Can the Laws of Physics Be Unified? No. It's a pipe dream. Our limited perception of time as a malleable force will preclude such a theory in any form we can grasp. Scientists will get closer, of course, but until they mutate brains able to think in multi-dimensional terms, there will always be an unknown "x" variable in the equation to explain away those things our meager human forms cannot perceive or even begin to understand. This is not really our fault, we just don't possess the faculties to observe the "real" universe from a point of reference removed enough to truly understand it in physics-based terms.
Are We Alone in the Universe? No. And I, for one, welcome our alien overlords when they should choose to reclaim this planet.
How Much Can Human Life Span Be Extended? Life spans over 200 years will not be possible, even if technology can extend the biological aspect of our physical selves past that point. Even given cellular regeneration and such radical concepts as recombinant gene therapy and cloning, the energies of consciousness begin to degrade dramatically and are unable to maintain a cohesive presence as you close in on the 200-year mark. There is promise in electrical duplication of our thought energies in the far future, however, allowing a semblance of our consciousness to occupy an artificial physical presence (like a photocopy of the mind, so to speak).

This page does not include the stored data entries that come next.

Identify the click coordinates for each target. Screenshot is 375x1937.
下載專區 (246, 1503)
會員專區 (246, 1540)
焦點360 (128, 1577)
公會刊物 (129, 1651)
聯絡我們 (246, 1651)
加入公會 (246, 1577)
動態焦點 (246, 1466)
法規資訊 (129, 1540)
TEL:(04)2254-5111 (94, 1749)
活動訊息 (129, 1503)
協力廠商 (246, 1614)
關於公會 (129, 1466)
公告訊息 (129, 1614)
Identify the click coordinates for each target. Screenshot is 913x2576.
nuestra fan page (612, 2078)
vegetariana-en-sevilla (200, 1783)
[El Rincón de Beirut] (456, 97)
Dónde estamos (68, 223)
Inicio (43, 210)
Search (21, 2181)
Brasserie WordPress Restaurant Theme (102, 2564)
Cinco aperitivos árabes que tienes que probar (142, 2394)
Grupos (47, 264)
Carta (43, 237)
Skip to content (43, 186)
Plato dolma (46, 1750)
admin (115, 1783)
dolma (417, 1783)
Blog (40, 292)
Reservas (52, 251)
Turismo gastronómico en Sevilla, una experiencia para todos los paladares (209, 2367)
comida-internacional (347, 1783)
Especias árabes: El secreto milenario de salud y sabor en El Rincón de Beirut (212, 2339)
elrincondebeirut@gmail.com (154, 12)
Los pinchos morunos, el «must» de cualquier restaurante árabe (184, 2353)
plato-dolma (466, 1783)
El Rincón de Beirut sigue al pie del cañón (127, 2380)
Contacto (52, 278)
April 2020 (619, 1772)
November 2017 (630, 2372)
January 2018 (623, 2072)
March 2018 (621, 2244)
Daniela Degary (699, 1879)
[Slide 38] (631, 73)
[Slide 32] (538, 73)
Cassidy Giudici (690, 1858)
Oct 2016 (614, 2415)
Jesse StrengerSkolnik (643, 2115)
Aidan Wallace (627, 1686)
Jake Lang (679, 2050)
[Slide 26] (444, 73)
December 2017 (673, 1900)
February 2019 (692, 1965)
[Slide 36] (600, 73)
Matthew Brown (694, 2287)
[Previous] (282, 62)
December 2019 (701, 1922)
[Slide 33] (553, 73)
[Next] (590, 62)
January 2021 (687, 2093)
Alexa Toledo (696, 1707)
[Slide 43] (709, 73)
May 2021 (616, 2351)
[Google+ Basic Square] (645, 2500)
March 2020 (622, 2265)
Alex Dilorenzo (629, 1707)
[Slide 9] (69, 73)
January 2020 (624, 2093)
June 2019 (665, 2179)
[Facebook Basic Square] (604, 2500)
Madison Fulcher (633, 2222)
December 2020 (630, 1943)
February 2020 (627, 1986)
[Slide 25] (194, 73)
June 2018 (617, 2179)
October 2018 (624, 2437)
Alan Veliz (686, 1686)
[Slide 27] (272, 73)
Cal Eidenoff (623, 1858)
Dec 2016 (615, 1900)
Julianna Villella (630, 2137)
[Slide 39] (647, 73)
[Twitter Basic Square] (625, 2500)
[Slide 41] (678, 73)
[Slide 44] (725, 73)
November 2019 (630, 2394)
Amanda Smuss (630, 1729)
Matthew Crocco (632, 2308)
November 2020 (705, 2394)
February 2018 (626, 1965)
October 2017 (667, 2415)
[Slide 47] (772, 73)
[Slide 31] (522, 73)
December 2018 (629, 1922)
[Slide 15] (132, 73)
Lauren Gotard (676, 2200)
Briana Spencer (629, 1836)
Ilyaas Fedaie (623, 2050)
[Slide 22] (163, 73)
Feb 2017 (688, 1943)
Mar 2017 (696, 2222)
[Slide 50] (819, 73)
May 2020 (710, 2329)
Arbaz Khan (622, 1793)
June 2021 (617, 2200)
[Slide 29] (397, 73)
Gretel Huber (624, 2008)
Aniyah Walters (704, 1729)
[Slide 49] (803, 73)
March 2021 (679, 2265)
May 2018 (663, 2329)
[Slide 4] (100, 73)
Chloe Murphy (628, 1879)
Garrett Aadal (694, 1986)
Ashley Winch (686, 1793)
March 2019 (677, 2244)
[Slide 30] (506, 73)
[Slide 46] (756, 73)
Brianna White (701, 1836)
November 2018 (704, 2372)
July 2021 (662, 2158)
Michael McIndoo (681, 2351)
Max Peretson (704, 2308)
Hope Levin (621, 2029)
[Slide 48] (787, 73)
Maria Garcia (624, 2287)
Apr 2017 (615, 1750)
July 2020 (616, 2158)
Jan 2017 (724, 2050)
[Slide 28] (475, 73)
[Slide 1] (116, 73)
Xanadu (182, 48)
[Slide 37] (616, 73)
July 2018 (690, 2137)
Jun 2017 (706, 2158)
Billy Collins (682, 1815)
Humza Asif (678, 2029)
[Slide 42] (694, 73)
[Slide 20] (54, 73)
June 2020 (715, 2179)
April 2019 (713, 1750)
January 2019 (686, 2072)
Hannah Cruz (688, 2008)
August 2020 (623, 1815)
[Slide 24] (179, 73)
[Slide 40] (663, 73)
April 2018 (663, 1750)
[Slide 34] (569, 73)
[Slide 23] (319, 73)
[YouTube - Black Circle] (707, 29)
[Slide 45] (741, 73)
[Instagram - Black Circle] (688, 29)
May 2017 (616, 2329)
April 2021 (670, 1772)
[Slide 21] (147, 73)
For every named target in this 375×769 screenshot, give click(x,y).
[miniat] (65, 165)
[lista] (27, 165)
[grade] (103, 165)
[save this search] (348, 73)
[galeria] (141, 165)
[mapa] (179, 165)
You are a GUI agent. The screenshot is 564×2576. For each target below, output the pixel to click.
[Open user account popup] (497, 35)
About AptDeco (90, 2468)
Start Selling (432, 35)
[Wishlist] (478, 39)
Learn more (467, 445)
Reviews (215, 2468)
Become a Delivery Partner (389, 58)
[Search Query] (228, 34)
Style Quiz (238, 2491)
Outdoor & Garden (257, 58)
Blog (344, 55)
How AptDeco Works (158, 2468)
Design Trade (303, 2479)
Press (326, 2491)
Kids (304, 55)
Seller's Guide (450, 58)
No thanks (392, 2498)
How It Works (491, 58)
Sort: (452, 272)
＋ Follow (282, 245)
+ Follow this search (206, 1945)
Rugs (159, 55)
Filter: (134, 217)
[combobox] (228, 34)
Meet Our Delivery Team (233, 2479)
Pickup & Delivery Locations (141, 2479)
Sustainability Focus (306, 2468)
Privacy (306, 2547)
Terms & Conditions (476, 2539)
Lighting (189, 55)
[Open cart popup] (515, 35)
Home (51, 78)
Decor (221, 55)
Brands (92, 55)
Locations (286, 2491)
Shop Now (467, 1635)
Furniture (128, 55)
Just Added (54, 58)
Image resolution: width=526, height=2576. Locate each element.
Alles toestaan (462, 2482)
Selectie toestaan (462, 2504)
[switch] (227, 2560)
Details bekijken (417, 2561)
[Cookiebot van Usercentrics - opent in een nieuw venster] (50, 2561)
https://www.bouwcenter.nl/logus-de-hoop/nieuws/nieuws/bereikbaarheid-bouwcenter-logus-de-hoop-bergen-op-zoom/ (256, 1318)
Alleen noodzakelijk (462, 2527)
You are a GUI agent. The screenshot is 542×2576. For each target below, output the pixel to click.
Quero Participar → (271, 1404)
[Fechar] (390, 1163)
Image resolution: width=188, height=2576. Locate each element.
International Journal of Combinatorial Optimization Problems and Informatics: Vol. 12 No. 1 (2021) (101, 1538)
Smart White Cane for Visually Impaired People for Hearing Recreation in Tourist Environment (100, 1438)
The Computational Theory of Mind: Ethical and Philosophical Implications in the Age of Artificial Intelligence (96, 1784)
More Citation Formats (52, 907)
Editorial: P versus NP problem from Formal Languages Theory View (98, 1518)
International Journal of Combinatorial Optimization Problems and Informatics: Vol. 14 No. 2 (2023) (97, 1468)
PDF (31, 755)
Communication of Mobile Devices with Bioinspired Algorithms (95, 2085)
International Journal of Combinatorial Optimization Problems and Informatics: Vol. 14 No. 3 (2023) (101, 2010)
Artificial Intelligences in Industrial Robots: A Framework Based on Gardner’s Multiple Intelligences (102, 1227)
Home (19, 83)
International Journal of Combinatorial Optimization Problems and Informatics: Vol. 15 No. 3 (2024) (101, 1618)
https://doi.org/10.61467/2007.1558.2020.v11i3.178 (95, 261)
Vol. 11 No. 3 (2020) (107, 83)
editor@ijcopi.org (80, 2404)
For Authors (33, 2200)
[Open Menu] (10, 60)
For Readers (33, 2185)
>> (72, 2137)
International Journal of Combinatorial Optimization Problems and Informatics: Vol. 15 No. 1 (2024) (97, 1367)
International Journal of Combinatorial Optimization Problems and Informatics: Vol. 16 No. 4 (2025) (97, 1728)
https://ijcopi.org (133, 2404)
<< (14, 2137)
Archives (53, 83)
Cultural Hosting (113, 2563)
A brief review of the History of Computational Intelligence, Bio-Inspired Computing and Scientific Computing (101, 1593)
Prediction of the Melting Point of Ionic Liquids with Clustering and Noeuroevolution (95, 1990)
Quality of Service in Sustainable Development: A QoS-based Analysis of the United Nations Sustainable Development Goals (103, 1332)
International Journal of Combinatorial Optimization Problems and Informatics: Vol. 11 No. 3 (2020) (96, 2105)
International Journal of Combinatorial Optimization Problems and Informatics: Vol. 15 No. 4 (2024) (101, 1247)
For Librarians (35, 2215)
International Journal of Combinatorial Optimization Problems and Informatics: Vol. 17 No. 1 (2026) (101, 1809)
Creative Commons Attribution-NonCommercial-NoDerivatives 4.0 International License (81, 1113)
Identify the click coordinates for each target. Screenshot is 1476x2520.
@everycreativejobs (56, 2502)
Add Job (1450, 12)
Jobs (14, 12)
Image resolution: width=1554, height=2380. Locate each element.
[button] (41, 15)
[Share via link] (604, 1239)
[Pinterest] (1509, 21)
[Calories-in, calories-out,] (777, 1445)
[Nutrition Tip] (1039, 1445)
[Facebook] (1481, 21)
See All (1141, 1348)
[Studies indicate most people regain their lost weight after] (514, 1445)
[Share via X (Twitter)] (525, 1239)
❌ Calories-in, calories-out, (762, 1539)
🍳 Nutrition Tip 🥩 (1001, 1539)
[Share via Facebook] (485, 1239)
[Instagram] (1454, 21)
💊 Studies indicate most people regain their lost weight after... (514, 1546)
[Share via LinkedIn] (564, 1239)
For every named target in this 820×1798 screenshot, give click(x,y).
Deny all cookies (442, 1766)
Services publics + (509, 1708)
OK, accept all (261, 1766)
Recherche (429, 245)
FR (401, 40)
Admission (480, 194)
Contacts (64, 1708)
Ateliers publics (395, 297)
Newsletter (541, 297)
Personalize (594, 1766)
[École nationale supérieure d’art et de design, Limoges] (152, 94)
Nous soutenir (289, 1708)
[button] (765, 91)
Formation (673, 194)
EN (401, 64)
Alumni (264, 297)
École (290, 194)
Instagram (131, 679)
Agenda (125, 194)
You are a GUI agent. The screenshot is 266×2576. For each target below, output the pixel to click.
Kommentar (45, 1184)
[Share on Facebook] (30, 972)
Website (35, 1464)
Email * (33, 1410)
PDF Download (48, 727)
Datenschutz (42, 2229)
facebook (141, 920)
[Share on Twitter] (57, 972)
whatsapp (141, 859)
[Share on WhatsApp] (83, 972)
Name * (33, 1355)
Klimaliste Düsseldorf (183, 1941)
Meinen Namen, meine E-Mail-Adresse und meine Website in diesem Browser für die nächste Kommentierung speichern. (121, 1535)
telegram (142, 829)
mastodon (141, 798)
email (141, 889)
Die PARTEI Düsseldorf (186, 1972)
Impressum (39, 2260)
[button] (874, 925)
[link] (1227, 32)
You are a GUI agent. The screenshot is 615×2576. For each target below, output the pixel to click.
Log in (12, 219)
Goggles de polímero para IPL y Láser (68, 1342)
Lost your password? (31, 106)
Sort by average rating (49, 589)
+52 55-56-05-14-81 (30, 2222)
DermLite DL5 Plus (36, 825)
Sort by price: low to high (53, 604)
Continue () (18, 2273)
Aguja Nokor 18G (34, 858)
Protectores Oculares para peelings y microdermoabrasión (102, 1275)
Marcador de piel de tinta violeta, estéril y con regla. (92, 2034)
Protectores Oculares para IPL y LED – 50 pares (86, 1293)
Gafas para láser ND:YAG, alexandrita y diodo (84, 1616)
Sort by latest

How and Where Did Life on Earth Arise? We were seeded by aliens near what is now known as Tres Arroyos, Argentina (though the physical geography of the area was quite different at the time). Aliens explain everything so neatly, that it must be true. The BIGGER question, of course, is "how and where did life in the UNIVERSE arise?"
Do Deeper Principles Underlie Quantum Uncertainty and Nonlocality? Yes, of course. Unfortunately, the absurdities assumed by most of today's quantum theorists are so inexplicably off-track, that it will be generations before the true nature of existence can be explained in terms of quantum mechanics. Quite sad, really.
What Can Replace Cheap Oil--and When? Bio-fuels will only get us part-way. While a "true" replacement for cheap oil does not exist on this planet, the ability to use electromagnetism as a source of energy should come into being around 2085 once the new element "Davenium" is created. Unfortunately, this comes too late to avoid the depletion of cheap fuels in the 2040's and the oil riots that plagued much of the 2050's and 60's.
Is an Effective HIV Vaccine Feasible? Why yes. Yes it is. Unfortunately, due to deteriorating health care and an unregulated drug industry, nobody will be able to afford it except the upper, upper-class (which, coincidentally enough, are the least in need of it).
Will Malthus Continue to Be Wrong? Unfortunately for us, no. You can't have unlimited amounts of people on a planet with limited resources. This is a problem so serious that most people choose to ignore it, lest they go insane. I hope I'm dead by the time clean water runs out.